(Records from a data collection)
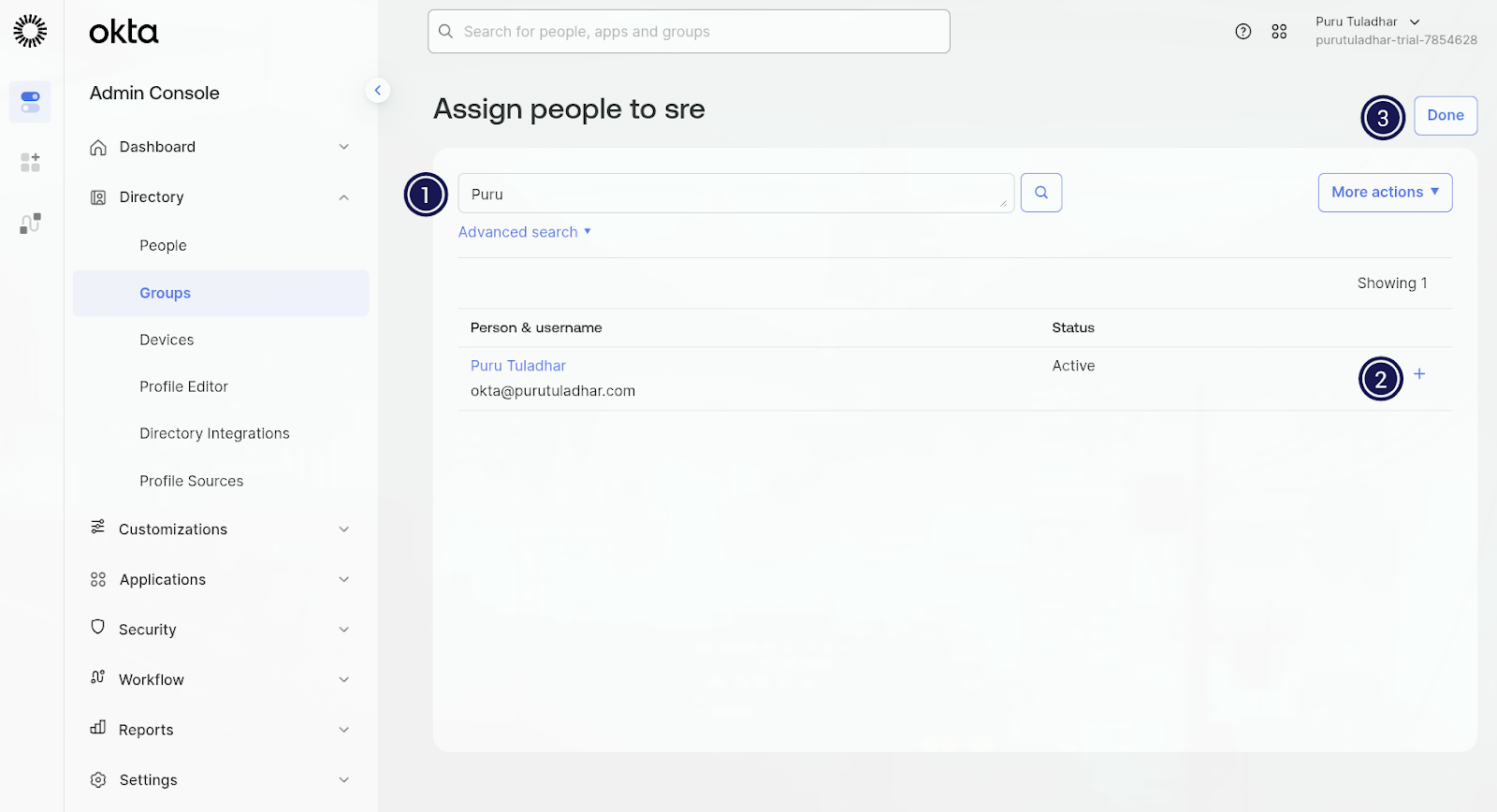The width and height of the screenshot is (1497, 812).
Task: Select Directory Integrations menu item
Action: (214, 434)
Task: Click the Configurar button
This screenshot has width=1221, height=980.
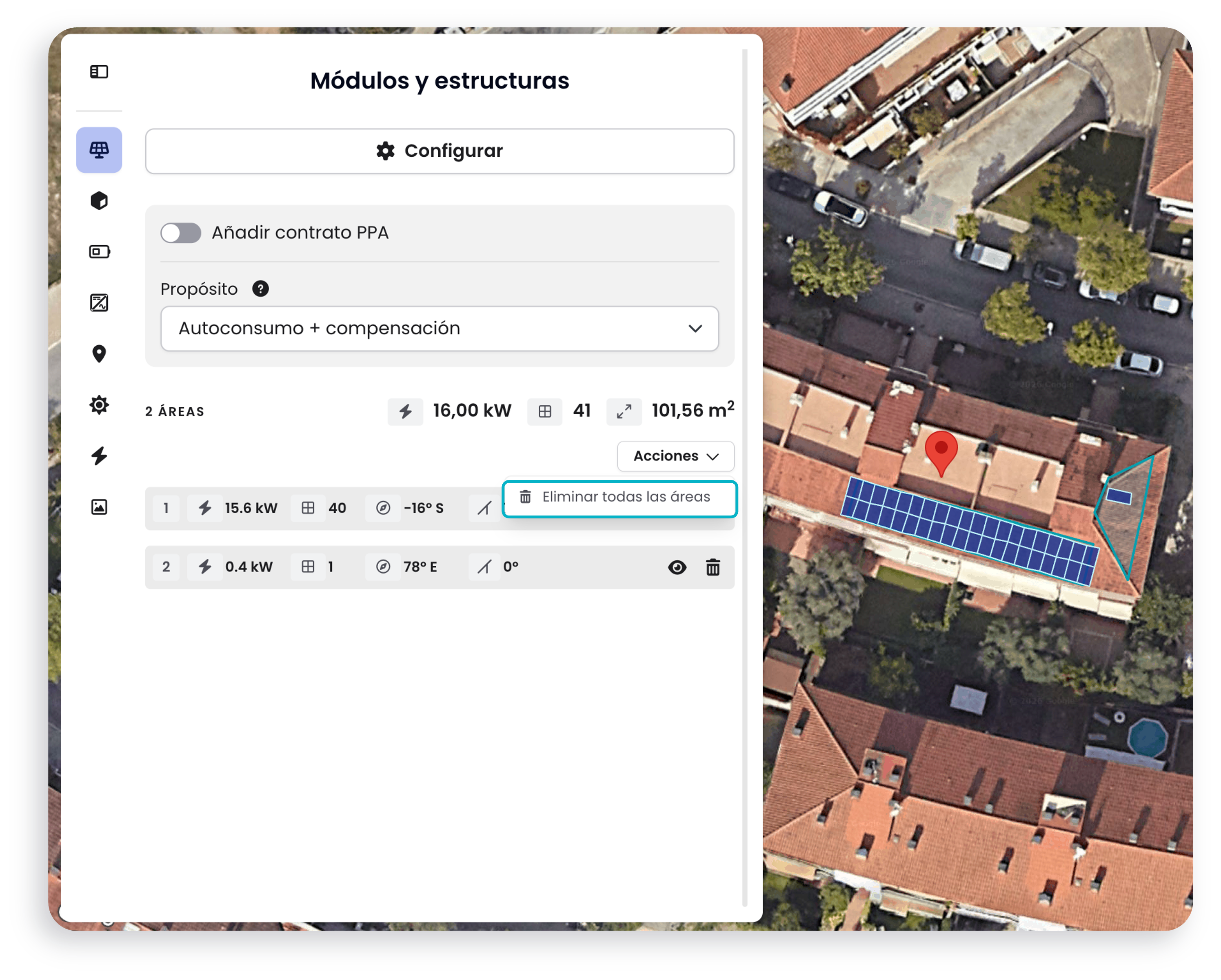Action: (x=440, y=151)
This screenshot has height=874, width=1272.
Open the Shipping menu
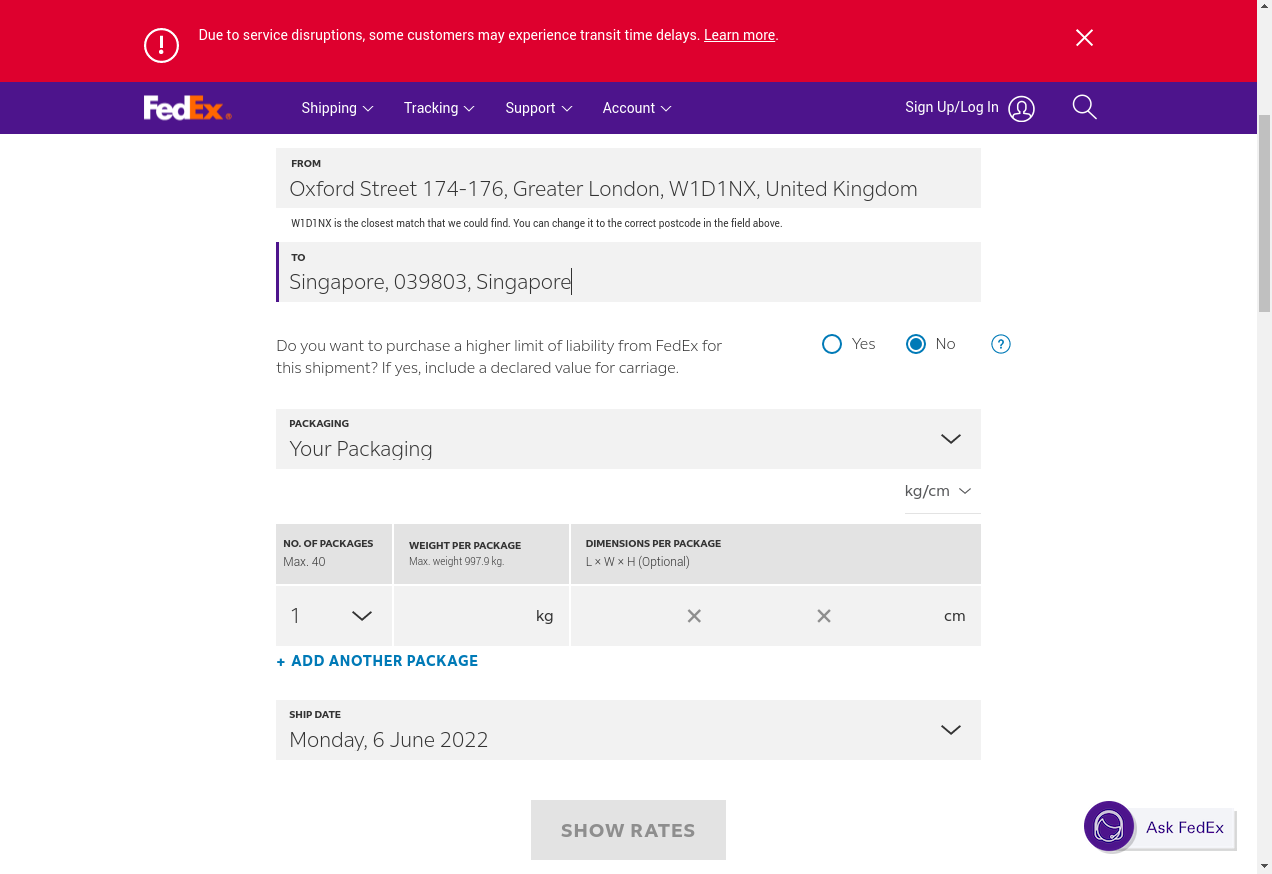[337, 108]
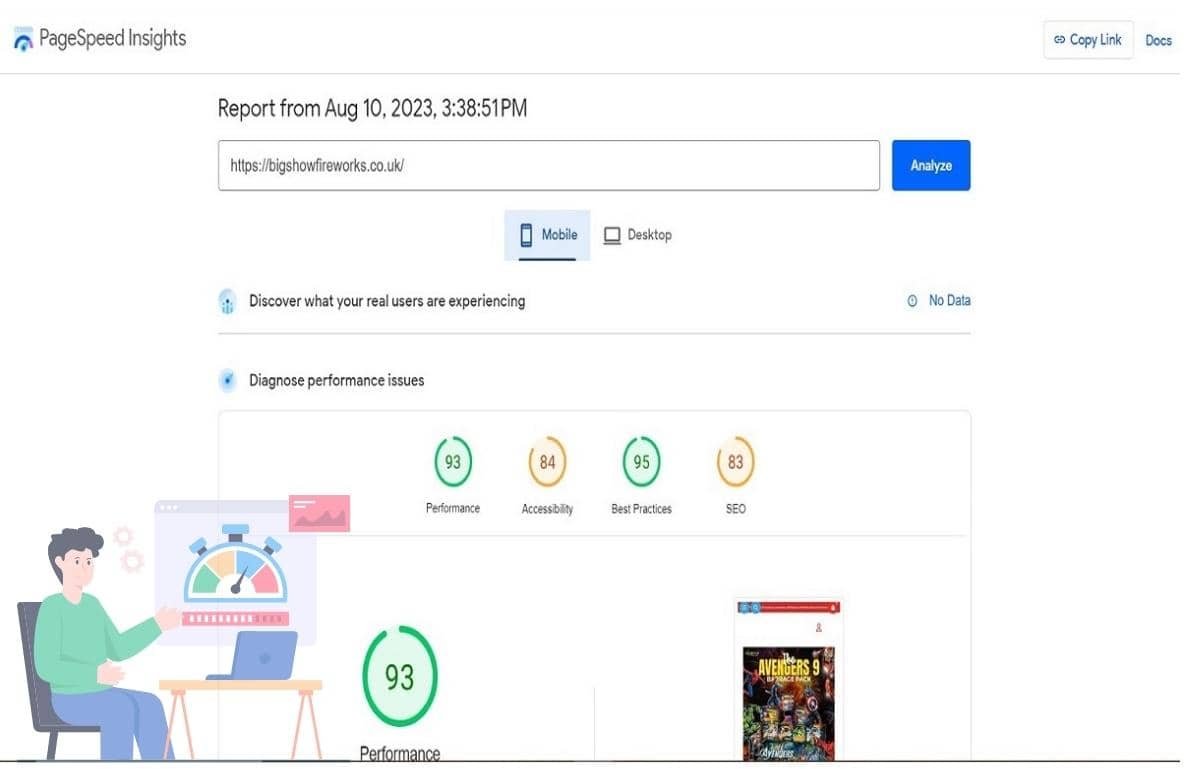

TASK:
Word for word, retype the lines from the one that contains "This screenshot has height=874, width=1272." through the final line of the data, both ends included, excluding pictures.

ANSWER FOR THE TASK:
This screenshot has height=874, width=1272.
Open the Shipping menu
[337, 108]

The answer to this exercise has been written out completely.